__TRY IT__.
Return only those lines of the listing in which "agent" appears.

__SOURCE MATERIAL__.

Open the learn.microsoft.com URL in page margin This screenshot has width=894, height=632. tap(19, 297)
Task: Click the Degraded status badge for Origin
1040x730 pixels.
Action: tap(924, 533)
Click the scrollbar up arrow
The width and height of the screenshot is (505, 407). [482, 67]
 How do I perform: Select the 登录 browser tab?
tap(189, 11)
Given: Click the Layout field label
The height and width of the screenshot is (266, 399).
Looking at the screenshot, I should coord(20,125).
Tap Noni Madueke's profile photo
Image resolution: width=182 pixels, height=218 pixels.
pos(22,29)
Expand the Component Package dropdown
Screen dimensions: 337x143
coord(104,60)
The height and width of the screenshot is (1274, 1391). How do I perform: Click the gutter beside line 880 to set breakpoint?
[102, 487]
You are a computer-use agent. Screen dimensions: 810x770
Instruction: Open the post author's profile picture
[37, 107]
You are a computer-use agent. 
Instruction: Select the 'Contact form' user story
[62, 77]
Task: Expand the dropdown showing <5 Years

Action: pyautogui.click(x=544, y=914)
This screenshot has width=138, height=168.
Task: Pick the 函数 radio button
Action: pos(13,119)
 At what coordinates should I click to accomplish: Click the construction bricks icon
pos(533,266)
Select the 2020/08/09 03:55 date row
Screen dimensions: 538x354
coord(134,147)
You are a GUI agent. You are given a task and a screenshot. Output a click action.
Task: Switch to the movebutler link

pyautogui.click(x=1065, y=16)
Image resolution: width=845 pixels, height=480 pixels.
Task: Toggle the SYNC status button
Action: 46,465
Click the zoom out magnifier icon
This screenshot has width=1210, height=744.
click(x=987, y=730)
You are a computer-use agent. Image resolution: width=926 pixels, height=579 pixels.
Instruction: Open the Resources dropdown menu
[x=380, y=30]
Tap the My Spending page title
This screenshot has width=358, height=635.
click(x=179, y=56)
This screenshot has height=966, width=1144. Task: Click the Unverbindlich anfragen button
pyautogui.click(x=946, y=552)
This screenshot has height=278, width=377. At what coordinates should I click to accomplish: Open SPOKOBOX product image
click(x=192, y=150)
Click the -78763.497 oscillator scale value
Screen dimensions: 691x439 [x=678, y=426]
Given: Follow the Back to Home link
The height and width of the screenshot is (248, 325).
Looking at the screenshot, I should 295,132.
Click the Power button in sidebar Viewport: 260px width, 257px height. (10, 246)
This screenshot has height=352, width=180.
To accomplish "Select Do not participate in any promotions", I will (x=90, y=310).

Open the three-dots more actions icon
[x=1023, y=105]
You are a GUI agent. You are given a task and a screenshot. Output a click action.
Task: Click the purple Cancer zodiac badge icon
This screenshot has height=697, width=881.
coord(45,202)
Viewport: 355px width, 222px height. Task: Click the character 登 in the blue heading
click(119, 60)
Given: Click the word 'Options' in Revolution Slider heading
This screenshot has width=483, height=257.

__TASK SOLUTION__.
You are a computer-use agent. Screen dimensions: 810x770
You are a computer-use agent. 
You are a GUI agent. You are given a task and a screenshot. Output a click action.
You are a computer-use agent. Image resolution: width=926 pixels, height=579 pixels.
You are a GUI agent. You are given a task and a screenshot. Output a click action.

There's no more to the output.